Le mot de Gilles Costaz
Patrick Massiah nous conte qu’il « n’a jamais été heureux en amour » avec un tel bonheur d’écriture et de langage qu’on félicite la destinée de lui avoir procuré tant de peines ! En réalité, le titre – on l’a deviné – est une façon d’habiller la vie de rires et de masques rieurs comme sait le faire tout vrai méditerranéen. Massiah vient du Maroc et de Nice. Avec lui, les couleurs de la vie scintillent et le coeur bat les chamades de l’amour, de l’amitié et des envols en famille dans un tempo qui ignore les pleurs. Plusieurs mondes, plusieurs époques défilent en accéléré : le théâtre depuis les temps débutants jusqu’aux tumultueuses années professionnelles, les femmes qu’on aime pour la vie et qui disparaissent, celles qu’on sait aimer et celles que l’on ne sait pas aimer, les nombreuses personnes qui vous touchent dans le tourbillon de la vie des jours et des nuits, les échecs qui font mal, les réussites qui ne vous guérissent pas de
vos fragilités, les chansons qui rythment la société et notre for intérieur changeants comme les feuilles du calendrier… Le grave et le drôle, le secret et l’ostentatoire, la mise à nu et le travestissement du jeu, Patrick Massiah les brasse dans un abondant jeu de cartes qui a du style. Le style d’un comédien chez qui l’art des mots est d’une même gaieté profonde sur la page et sur la scène.
Le mot Hélène Kuttner
Patrick Massiah : l’enfance de l’art théâtral
Comment survivre quand on s’est senti abandonné à trois ans par sa mère, à cinq ans par ses grands-parents, et à huit ans par sa première amoureuse ?
Parti du Maroc avec les siens pour s’installer à Montpellier chez ses grands parents maternels, Patrick Massiah voit repartir ses parents à Nice le temps de s’organiser.
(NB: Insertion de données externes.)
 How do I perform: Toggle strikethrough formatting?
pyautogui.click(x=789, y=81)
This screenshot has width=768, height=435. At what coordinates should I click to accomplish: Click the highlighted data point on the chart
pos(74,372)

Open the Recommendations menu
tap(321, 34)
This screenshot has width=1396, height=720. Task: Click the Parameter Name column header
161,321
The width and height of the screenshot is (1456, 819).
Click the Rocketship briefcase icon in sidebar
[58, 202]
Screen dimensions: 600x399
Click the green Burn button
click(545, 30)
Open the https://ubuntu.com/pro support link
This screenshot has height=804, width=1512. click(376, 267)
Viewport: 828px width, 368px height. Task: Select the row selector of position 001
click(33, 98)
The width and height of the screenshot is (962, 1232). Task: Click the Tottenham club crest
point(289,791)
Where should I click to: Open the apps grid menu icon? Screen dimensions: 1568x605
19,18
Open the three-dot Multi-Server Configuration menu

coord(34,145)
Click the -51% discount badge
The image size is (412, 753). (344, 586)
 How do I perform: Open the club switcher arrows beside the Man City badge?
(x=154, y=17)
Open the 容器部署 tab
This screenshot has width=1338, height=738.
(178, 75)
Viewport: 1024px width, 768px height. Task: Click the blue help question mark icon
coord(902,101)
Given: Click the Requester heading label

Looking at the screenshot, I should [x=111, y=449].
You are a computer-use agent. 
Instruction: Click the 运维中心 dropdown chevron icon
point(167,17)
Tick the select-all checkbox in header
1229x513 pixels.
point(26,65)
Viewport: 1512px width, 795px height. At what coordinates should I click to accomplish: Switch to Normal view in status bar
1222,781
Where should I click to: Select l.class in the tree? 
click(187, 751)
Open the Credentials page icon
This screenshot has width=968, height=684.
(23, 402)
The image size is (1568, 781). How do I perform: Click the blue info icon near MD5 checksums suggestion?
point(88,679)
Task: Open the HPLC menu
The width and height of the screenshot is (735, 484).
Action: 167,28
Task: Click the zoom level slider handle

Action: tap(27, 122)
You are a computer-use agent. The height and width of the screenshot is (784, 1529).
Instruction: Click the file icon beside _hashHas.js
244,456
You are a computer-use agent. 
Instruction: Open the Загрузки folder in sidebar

Il les rejoindra deux ans plus tard en intégrant l’école primaire.
De ses exils successifs vécus comme des déchirures à l’âge où l’enfant se construit affectivement, ce Bon petit diable d’une Comtesse de Ségur, qui aurait pris ses quartiers dans la Nice cosmopolite et haute en couleurs des années 1960 parmi les généreux et cocasses Valeureux d’Albert Cohen, tricote une jeunesse dont le fil rouge est l’amour et les filles. Exilé, fils d’un immigré juif marocain et d’une mère convertie au judaïsme, mais plus juive que toutes les « mères juives », le jeune Patrick se doit d’exister sous cette double tutelle qui l’enjoint, comme le jeune Romain Gary dans cette même ville, à réussir au prix d’une éducation d’excellence. L’école, ce théâtre de la vie qui débouche sur le collège puis le lycée, sera le monde où la parole, musique de la passion et du désir, devra batailler avec le silence des larmes et de l’amertume.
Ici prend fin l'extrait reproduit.